TEXTE:
Sortie le 7 octobre 2013

Note : 4,5





En 2011, Nicolas Jaar squattait tous les tops indie annuels avec son premier album : Space Is Only Noise. Album OVNI de 13 morceaux expérimentaux s’articulant autour du titre presque éponyme, Space Is Only Noise If You Can See, véritable machine à danser. Lors de la préparation de sa tournée, Nicolas Jaar souhaite recruter des musiciens et rencontre dans ce but Dave Harrington, guitariste. Quelques mois plus tard, dans une chambre d’hôtel, à Berlin, les deux New-Yorkais décident de composer ensemble. À la tombée de la nuit naît l’idée de Darkside. Le duo publie son premier EP éponyme dans la foulée, sorte de travail préparatoire. On retrouve des sonorités free jazz, du blues… dans un esprit tantôt pop tantôt antipop. Le son de Darkside est inclassable, paradoxal et unique. 

Quelques jours après la sortie de Random Access Memories, le dernier album des Daft Punk, Jaar et Harrington s’amusent à distordre Get Lucky. Contents de leur méfait, les deux rigolos s’attaquent ensuite à tout l’album et signent DaftSide, meilleurs travaux issus de l’album des deux casqués jusqu’alors. L’ambiance est différente : fini de funker en pantalons patte d’éléphant avec Nile Rodgers, nous sommes dans une ruelle sombre, remplie de fumée à l’atmosphère glauque et lourde : « Viens, rejoins le côté obscur ».
En cette fin d’année sort donc le premier album du combo new-yorkais, Psychic, dont le titre et la pochette suggèrent une expérience de l’âme : il faudra laisser sa rationalité de côté, peu importe les paroles du vieux Kenobi. Le son de Darkside évolue entre passages bruitistes et passages plus mélodieux, comme l’illustre le premier morceau de l’album, Golden Arrow : un début expérimental, puis un gimmick entêtant où il est impossible de ne pas hocher la tête, taper du pied voire d’entrer en transe. « Oui, tombe sous le charme pour de meilleurs lendemains ».

CONSIGNE ÉCRITE: Les affirmations suivantes concordent-elles avec le texte sur l'album Psychic de Darkside ? Répondez à chacune par oui ou par non, en citant mot pour mot le passage du texte qui tranche. 1. Nicolas Jaar a rencontré Dave Harrington en préparant sa tournée. 2. L'idée de Darkside est née dans une chambre d'hôtel à Paris. 3. Psychic est le premier album du duo.

MATÉRIEL EXTRAIT:
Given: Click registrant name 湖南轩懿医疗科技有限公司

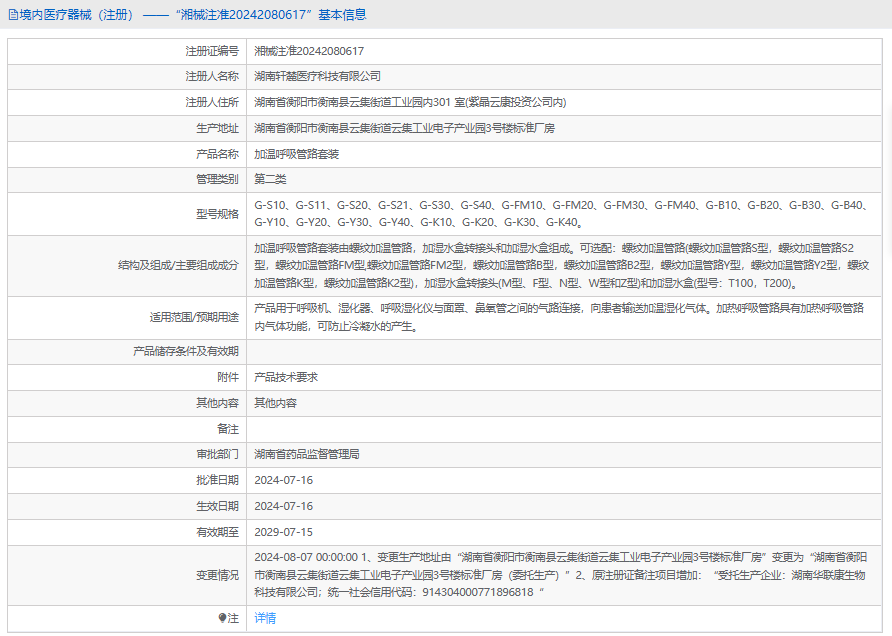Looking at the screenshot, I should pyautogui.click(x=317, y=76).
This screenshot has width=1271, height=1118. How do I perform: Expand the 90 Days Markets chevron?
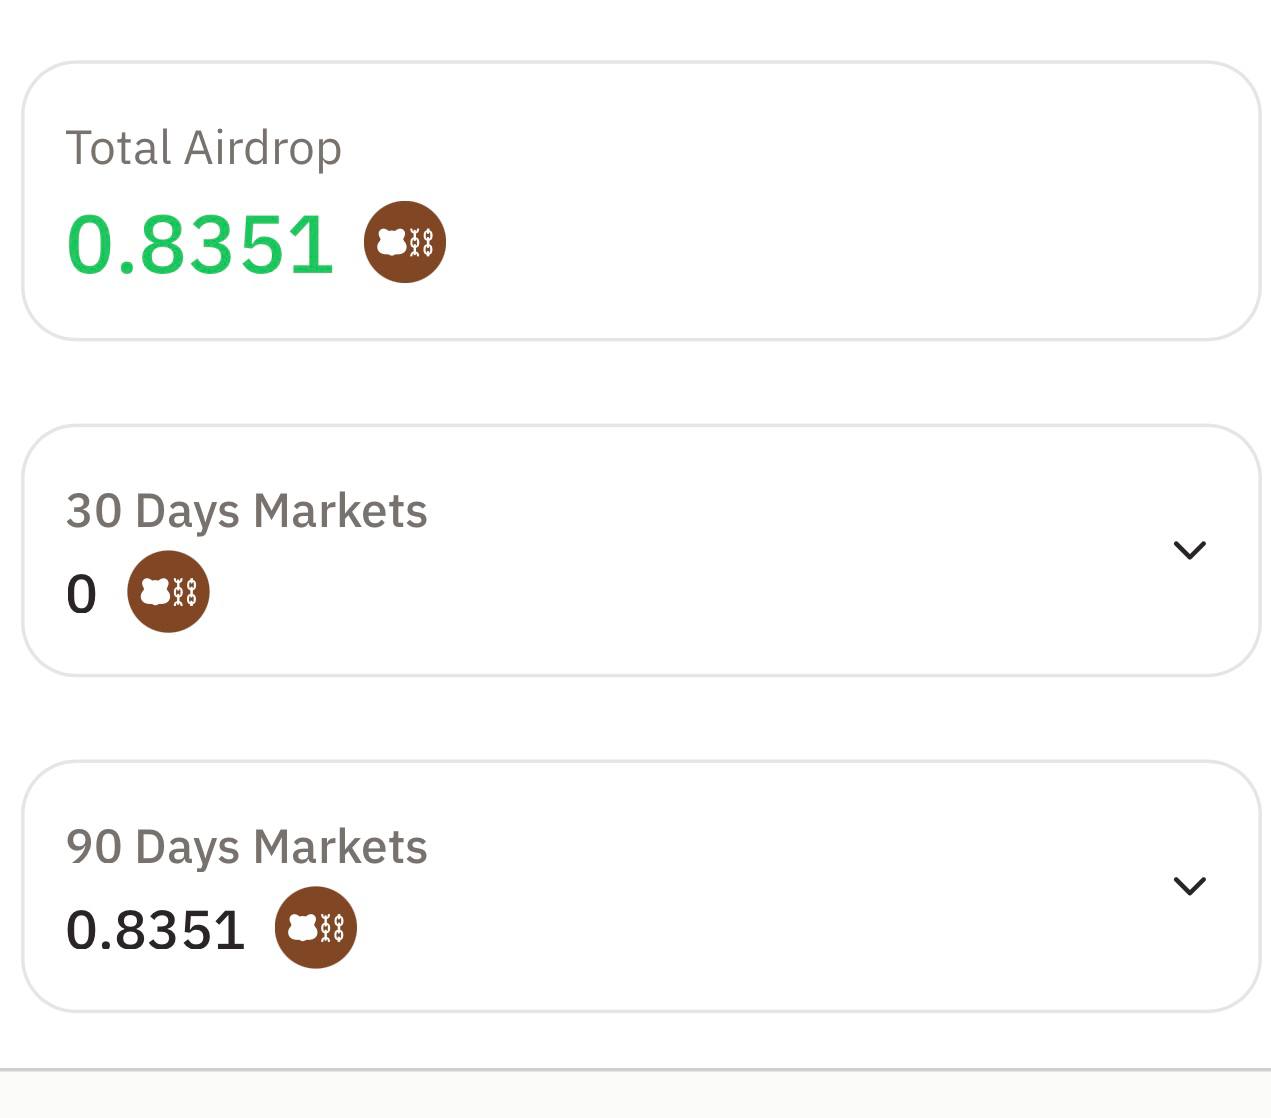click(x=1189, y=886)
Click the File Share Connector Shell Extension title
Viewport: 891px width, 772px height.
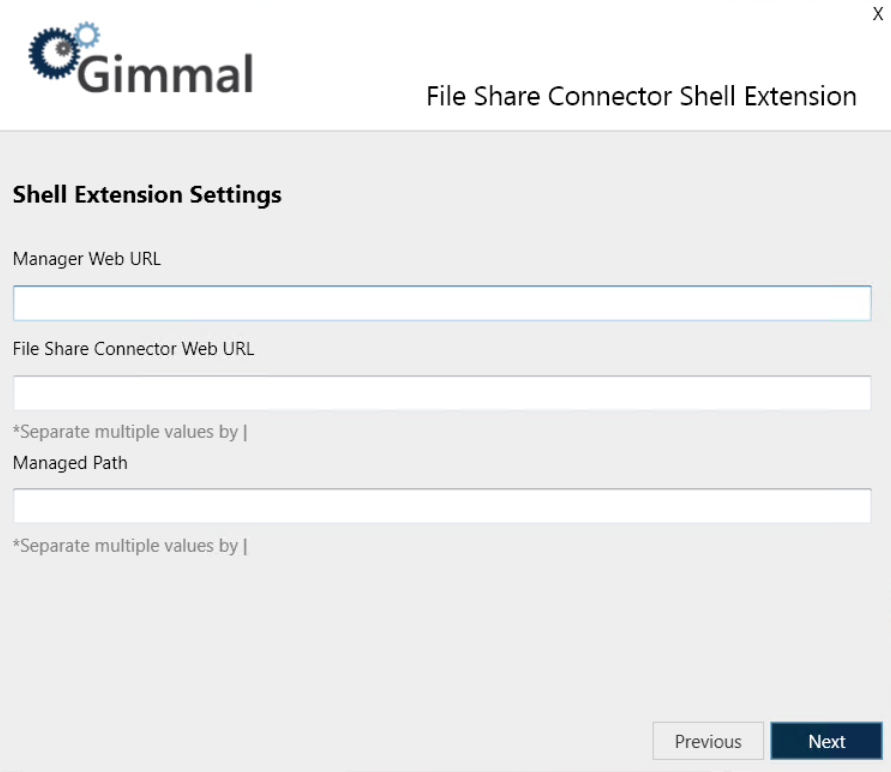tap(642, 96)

TÂCHE RÉALISÉE:
1. Oui : « Lors de la préparation de sa tournée, Nicolas Jaar souhaite recruter des musiciens et rencontre dans ce but Dave Harrington, guitariste. »
2. Non : « dans une chambre d’hôtel, à Berlin, les deux New-Yorkais décident de composer ensemble. »
3. Oui : « En cette fin d’année sort donc le premier album du combo new-yorkais, Psychic »